[Document extract]
+===+

It’s possible to innovate on the IBM i platform without using open source technology. There is a lot of great work being done with modern, free-format RPG. But in Gorzinski’s view, the majority of modernization efforts — that is, digital transformation initiatives — involves open source technology in some way, shape, or form.
“You look at who’s innovating and what technologies are able to keep up with all the latest trends, and to do so the most quickly, open source is always there,” he said. “There’s always open source solutions on the leading edge. And so, if you have open source as part of your digital transformation strategy, that’s how you get to that point of being agile and reactive to be able to just succeed regardless of what comes your way.”
Flexibility is the biggest advantages that open source brings to a digital transformation initiative, according to Gorzinski. New technologies, whether it’s a new database like MariaDB or a new way of storing streaming data, like Apache Kafka, bring the potential to provide new or more efficient ways of collecting or processing data, thereby disrupting older ways of doing business.
Hooking your IBM i initiatives to these newer technologies doesn’t automatically mean you have digitally transformed yourself. Feeding IBM i data into a Kafka stream running in a Linux server and then using Apache Spark to apply machine learning algorithms against the combined stream doesn’t, in and of itself, get you anywhere.
How you use these new open source technologies to modify your business model or your business process as part of a digital transformation strategy is the important thing to focus on, Gorzinski said.
“It’s not just thinking of things in the old way of what’s the business requirement and how do I satisfy it. It’s what’s the business requirement how do I satisfy it and then how can I become kind of the best in industry,” Gorzinski said. “And the best in industry tends to be something where you say, well I really have to have something that sets me apart from a competitor down the street or around the world. And that’s where, in IBM i in particular, the whole hybrid approach comes in.”
By hybrid, Gorzinski is not talking about running some stuff on-prem and some stuff in the cloud. Rather, it’s more about melding newer, open source technology solutions with the older established solutions, which tend to be proprietary (at least on the IBM i platform).

+===+

[Data listing]
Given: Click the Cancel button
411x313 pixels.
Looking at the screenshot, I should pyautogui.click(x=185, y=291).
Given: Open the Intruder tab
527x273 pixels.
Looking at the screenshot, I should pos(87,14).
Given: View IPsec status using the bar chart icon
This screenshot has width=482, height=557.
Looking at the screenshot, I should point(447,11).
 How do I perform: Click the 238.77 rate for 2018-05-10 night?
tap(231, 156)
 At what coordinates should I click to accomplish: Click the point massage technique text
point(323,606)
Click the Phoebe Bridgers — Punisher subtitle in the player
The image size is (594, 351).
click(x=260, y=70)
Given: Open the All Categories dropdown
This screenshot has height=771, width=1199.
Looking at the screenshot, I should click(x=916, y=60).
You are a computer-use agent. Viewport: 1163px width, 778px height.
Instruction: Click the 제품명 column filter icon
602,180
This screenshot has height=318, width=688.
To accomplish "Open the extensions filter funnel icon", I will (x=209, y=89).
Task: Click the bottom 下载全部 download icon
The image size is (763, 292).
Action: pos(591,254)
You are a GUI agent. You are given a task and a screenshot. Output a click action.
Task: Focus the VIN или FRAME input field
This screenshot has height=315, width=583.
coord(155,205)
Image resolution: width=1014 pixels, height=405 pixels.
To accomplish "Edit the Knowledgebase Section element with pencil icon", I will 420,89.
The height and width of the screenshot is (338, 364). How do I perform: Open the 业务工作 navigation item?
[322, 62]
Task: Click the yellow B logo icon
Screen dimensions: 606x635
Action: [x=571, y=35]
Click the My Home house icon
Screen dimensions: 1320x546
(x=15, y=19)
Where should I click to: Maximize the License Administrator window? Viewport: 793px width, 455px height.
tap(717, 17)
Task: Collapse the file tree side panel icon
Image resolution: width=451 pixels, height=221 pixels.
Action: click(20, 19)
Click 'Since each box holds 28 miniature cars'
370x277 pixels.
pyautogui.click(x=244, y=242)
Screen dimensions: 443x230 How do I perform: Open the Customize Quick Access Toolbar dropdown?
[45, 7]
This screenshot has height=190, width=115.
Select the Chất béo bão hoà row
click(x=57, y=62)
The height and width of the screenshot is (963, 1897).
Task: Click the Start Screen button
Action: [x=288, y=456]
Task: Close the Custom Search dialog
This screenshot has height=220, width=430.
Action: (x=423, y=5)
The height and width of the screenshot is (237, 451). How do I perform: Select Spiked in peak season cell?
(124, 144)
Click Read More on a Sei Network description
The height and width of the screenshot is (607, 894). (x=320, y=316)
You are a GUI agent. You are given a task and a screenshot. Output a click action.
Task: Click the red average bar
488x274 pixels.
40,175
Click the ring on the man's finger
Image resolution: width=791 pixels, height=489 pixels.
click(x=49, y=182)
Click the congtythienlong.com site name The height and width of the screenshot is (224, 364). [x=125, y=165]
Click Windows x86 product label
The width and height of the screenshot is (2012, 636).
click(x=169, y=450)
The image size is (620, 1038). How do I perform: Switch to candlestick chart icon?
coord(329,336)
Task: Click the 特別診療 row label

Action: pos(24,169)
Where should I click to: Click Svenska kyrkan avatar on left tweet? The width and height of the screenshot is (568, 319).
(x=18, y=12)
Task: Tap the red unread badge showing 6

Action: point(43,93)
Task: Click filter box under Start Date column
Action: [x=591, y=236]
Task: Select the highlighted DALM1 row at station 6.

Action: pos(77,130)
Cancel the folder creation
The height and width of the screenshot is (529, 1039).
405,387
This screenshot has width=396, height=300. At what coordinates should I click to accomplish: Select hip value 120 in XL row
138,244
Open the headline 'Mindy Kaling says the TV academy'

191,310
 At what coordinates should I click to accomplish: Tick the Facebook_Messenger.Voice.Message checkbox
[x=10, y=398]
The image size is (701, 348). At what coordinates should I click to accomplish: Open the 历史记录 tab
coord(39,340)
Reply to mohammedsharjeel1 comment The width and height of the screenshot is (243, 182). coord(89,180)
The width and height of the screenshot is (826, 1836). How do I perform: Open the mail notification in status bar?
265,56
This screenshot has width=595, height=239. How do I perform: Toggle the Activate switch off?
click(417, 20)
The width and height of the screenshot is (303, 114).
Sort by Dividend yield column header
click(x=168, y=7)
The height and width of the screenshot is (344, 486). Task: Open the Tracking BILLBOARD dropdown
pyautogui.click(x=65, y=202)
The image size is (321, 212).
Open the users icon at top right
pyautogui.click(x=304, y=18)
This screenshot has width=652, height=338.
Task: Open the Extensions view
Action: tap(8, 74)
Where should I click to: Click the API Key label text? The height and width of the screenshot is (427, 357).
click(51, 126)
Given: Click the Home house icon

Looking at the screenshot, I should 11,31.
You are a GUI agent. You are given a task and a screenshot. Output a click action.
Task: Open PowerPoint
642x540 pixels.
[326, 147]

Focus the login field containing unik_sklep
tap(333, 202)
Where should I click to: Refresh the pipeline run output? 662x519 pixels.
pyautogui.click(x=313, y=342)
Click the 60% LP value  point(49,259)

+===+

[Problems to work on]
A – From the passage on IBM i and open source, list every technology it mentions by a specific name, leaving out IBM i itself.
B – Carry on the passage about open source in IBM i digital transformation from its last sentence.

[Exercise results]
A – Free-format RPG, MariaDB, Apache Kafka, Linux, Apache Spark

B –
“The hybrid approach essentially means that you continue to leverage all of these attributes that we’ve grown to love about the platform, whether it’s the reliability the security the low TCO, the protection of investment and this notion that you can run applications that were written in 1988,” he said.
“You can leverage all of those things but also leverage IoT technologies, the latest enterprise messaging technology, the latest microservices frameworks, the latest automation frameworks like Ansible and so on,” he continued. “Being able to leverage all of those things that the open source realm brings you — that’s how you get to that point where digital transformation gets you to best in industry.”
The IBM i server has established itself as a workhorse platform in many industries. It doesn’t get the credit that it deserves from the mainstream IT press, as we know, but that doesn’t matter to the businesses that see the actual results, year in and year out.
Now these companies have the opportunity to meld proprietary IBM i applications with open source technologies to create something new. In Gorzinski’s view, they shouldn’t definitely take it.
“You can’t be best in industry with just proprietary, in my opinion,” he said. “You can’t be best in industry with just open source. You become best in industry when you have a mix of something like IBM i, which is its own very valuable unique benefits. When you have those very valuable unique benefits that that the IBM i platform gives you and you can couple that with the open source tech — that’s how you get to best in industry.”